NotGivenType uniquely identifies the token passed to formatters when an argument is not given for the formatter.

type WriterFunc

type WriterFunc func([]byte) (int, error)

WriterFunc is a type that wraps a function that implements the io.Writer interface with an implementation of calling it for .Write. This allows Encoders to easily return stateless functions as their implementation. See several examples in examples.go.

func (WriterFunc) Write

func (wf WriterFunc) Write(b []byte) (int, error)

This implements the Write method of io.Writer.

type WriterStack

type WriterStack struct {
	io.Writer
	// contains filtered or unexported fields
}

A WriterStack allows us to wrap Encoders around a given io.Writer.

WriterStack solves the problem of some of the Encoders potentially wanting to be .Close()d, even if the underlying io.Writer is not closable, or you do not wish to close the underlying writer so it can be reused later. This can, for instance, be seen in the base64 encoder shipped by this library. By calling .Finish() on this object you can safely use these Encoders. .Finish() should always be called to end a WriterStack's output.

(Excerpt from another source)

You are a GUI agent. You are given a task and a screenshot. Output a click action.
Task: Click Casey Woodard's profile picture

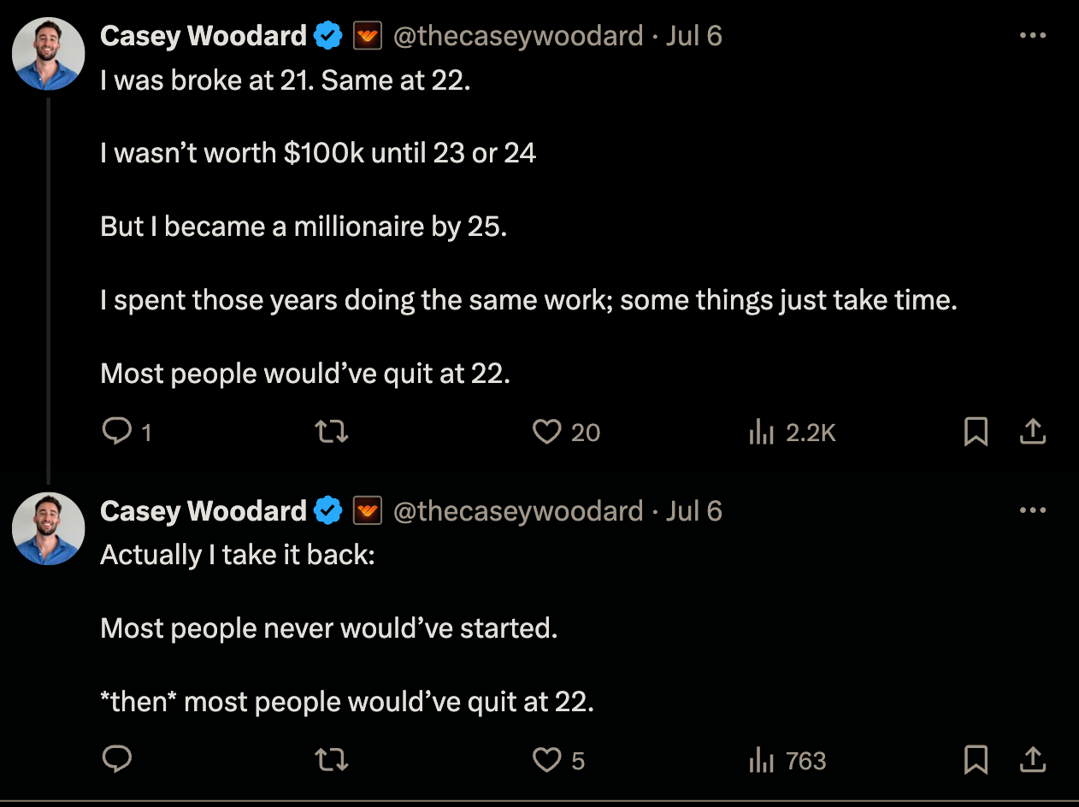(48, 54)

WriterStack can be used without any other strinterp functionality.

func NewWriterStack

func NewWriterStack(w io.Writer) *WriterStack

NewWriterStack returns a new *WriterStack with the argument being used as the lowest-level writer.

func (*WriterStack) Finish

func (ws *WriterStack) Finish() error

Finish will finish the WriterStack's work, which may flush intermediate encoders by calling .Close() on them. This will not close the base io.Writer.

func (*WriterStack) Push

func (ws *WriterStack) Push(enc Encoder, args []byte) error

Push wraps a writer on top of the stack, which will process any bytes and send them to any subsequent writers.

If the Push returns an error, the WriterStack is no longer valid to use.